Tips for Dealing with Difficult High School Teachers
Four different teachers a day + four years of high school = high odds that you will have at least one teacher that really rubs you the wrong way. Let's face it - difficult teachers are almost impossible to escape. Although dealing with a difficult teacher can make the school day more difficult to manage, the following tips should help you deal with even the most frustrating of instructors.
- Kill them with kindness. Instead of being the student that whines about exams or homework, cracks sarcastic remarks during lecture or gives dirty looks at the instructor, try being the student that keeps a positive outlook and a respectful demeanor in the classroom. This could surprise your instructor into actually treating you with respect as well.
- Be respectful. It's easy to get frustrated and snap at a teacher when he seems to be incomprehensible. You can earn brownie points by choosing an appropriate time to raise your hand, and by doing it in a respectful manner.
- Put in some extracurricular effort. If a teacher is difficult to understand during lecture, approach him after class and ask for extra help. This will prove that you are making an effort to understand the material, and in some cases this can go a long way in the grade-book.
- Don't start a war. It can be easy to get sucked into bad-mouthing a bad teacher. Chances are, you'll find sympathy with your classmates if you speak out against the authority. However, if word gets around (which it usually does), you don't want your name to be linked with the troublemakers of the class.
- Keep it in perspective. If you have to spend one hour with the teacher from hell everyday, you still have twenty-three hours to not spend with them. At the end of the day, the bad instructor still has to live with themself, but you get to go home!
Crossing the Line
If you feel as if you're being singled out or if you think a teacher is crossing the line . . .

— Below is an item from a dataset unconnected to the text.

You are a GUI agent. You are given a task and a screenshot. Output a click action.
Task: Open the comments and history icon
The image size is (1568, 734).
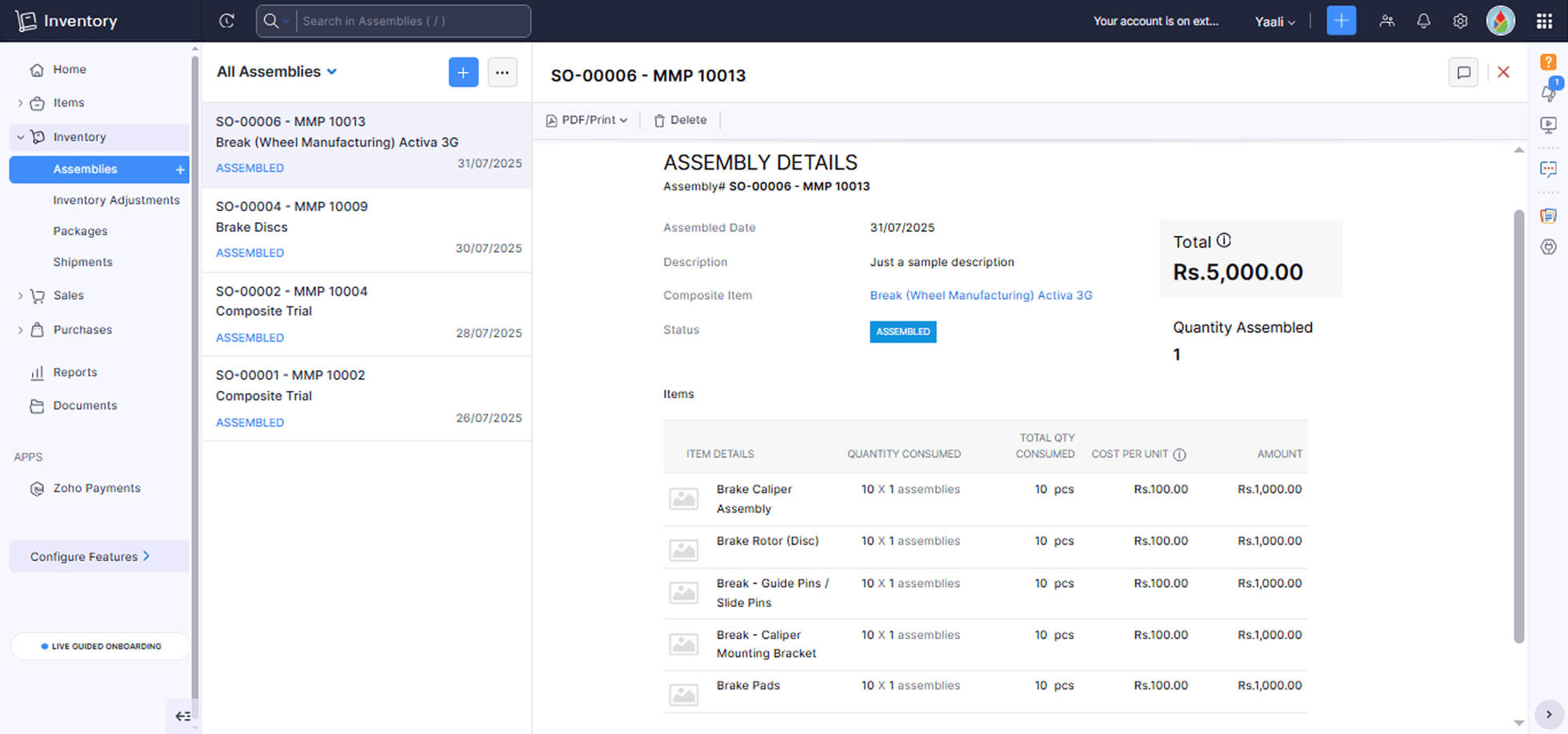(x=1463, y=73)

- Keep an incident log. If a problem persists, it's important to have a documented case to bring up to a counselor or administrator.
- Schedule a conference. It's the inverse of a parent-teacher conference. Schedule a time to sit down with your teacher and express your concerns in a polite manner. This will go a lot more easily if you have been documenting incidences. This isn't the time to bring in other students and gang up on the teacher; treat it as if you are bringing up hurts with a respected friend.
- Tell someone. If nothing works and you feel you're being harassed, it's important for you to tell a school counselor, your parents or another administrator you feel comfortable around. High school is far too stressful on its own to throw an unsafe learning environment into the mix.